Cruz pleaded guilty in October 2021. In the subsequent three-month penalty phase of the trial earlier this year, the jury saw graphic footage of the attack in which Cruz used an AR-15-style semiautomatic rifle, and they listened to harrowing testimony from survivors.
During the trial, relatives and survivors were not allowed to speak directly to Cruz. On Tuesday and Wednesday, they called him a monster and a "murdering bastard" who deserved to "burn in hell," according to NPR.
In unadorned rage, some of them also excoriated the criminal justice system for sparing Cruz's life, speaking to him from a lectern about 20 feet (six meters) away from the convict.

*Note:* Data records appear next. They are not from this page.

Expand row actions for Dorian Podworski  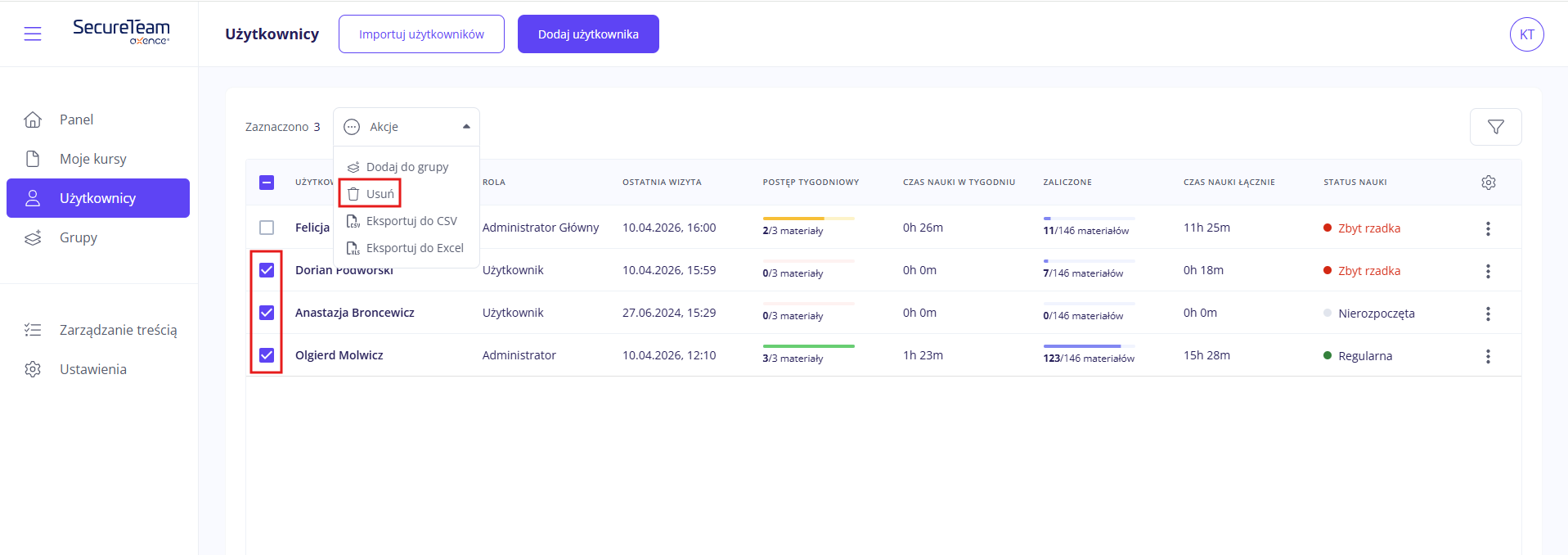click(1488, 271)
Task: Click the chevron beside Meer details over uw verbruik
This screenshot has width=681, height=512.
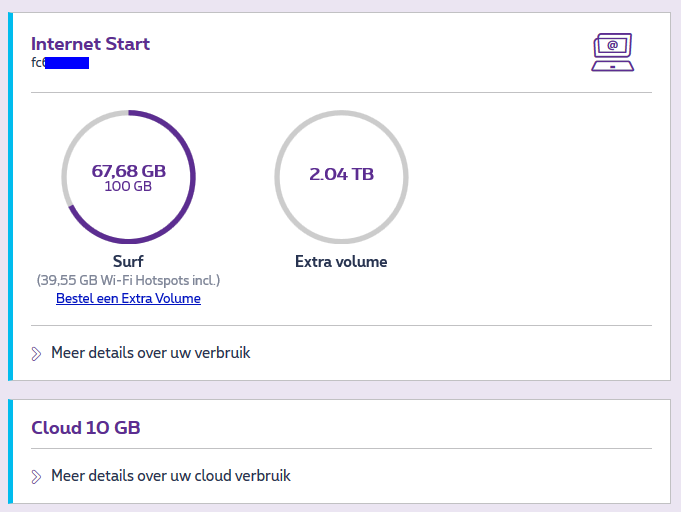Action: click(37, 353)
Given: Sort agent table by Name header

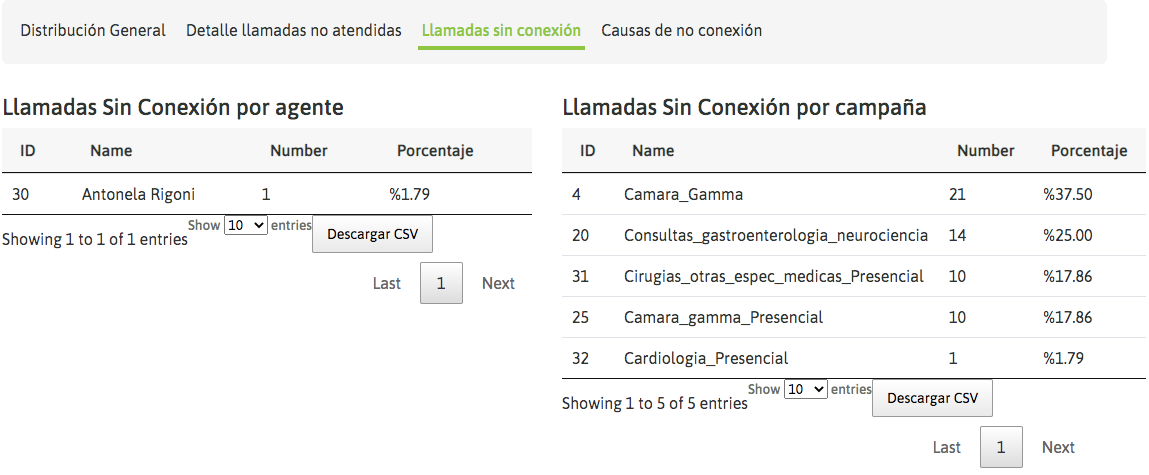Looking at the screenshot, I should [x=111, y=152].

"The idea that you, a coldblooded killer, can actually live each day, eat your meals and put your head down at night seems completely unjust," said teacher Stacey Lippel, who was wounded in the shooting, according to CBS News.
"The only comfort I have is that your life in prison will be filled with horror and fear."
On February 14, 2018, then-19-year-old Cruz walked into the school carrying a semiautomatic rifle. He had been expelled a year earlier for disciplinary reasons.
In nine minutes, he killed 17 people and wounded another 17.
Cruz fled by mixing in with people frantically escaping the gory scene but was arrested by police shortly after as he walked along the street.
The Parkland shooting stunned the nation and reignited the debate on gun control since Cruz had legally purchased the weapon he used despite his mental health issues.